The stock is relatively flat year-to-date, Ms. Poole notes, with some investors questioning whether the success with Disney+ was because it was seen as a pandemic play, or will be sustainable longer-term.

“I think it’s a bit of both,” Ms. Poole said.

“I think there’s a lot of growth in its streaming platforms,” which also include ESPN Plus, Hulu and Disney+ Hotstar. “The growth rate will probably be more moderate, but I think it will still continue to grow.”

The company’s resorts and theme parks have been slowly reopening, which should also help the company’s boost profits in the near term.

The stock is up about 49 per cent over the past year and closed Wednesday at US$176.89. The stock hit a record high of US$203.02 on March 8.

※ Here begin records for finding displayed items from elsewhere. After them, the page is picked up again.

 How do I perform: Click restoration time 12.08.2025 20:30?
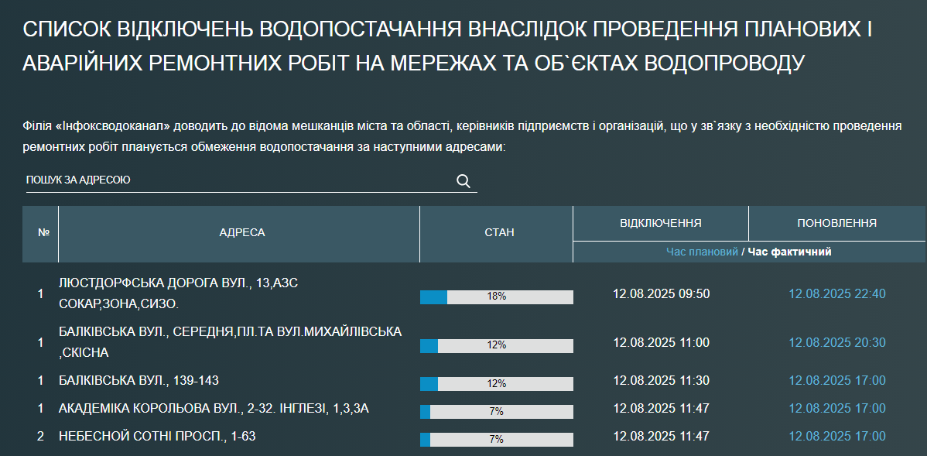click(836, 342)
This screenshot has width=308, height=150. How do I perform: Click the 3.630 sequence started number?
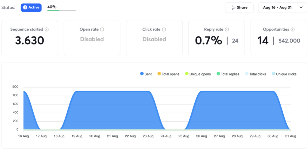[x=29, y=40]
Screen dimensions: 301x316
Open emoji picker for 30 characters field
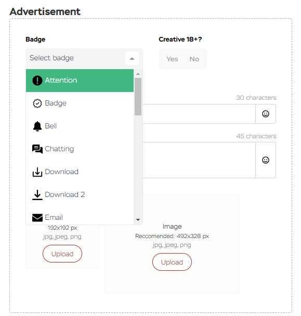click(x=265, y=114)
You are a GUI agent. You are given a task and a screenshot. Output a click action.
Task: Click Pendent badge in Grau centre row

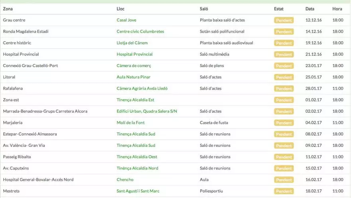click(284, 20)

U.K.-based Linde is the world’s largest industrial gas company with about a 30-per-cent market share. Some of its products include oxygen, nitrogen, carbon dioxide, hydrogen, helium and specialty gases that serve a range of industries such as health care, manufacturing, food and beverage, aerospace and electronics.

Ms. Poole said her firm first bought the stock in February at about US$250 a share and continues to buy it for clients. The stock closed Wednesday at US$294.20, just shy of its record high of US$305.71 on June 1.

“It was always on my radar and we felt it was an opportune time to buy,” she says.

She likes the company’s large market share and its presence across a wide range of industries and geographies including North and South America, Europe, the Middle East, Africa, and the Asia-Pacific.

“We also like that it has been around for a long time, so it has strong customer relationships,” she says. Linde also said that about 40 per cent of its revenues are economically resilient because they’re tied to long-term contracts.

Ms. Poole expects Linde to benefit from the overall economic recovery, but particularly in areas such as health care, electronics and clean energy.

For instance, she notes that health care is one of the leading and fastest-growing end markets for industrial gases, including nitrogen to preserve blood and tissue, liquid helium for magnetic resonance imaging (MRI), as well as oxygen and other respiratory gases for breathing.

“I like the company because it will participate in an economic recovery, but if growth turns out to be slower or softer, I think the company will still be able to grow its earnings by double digits,” she said.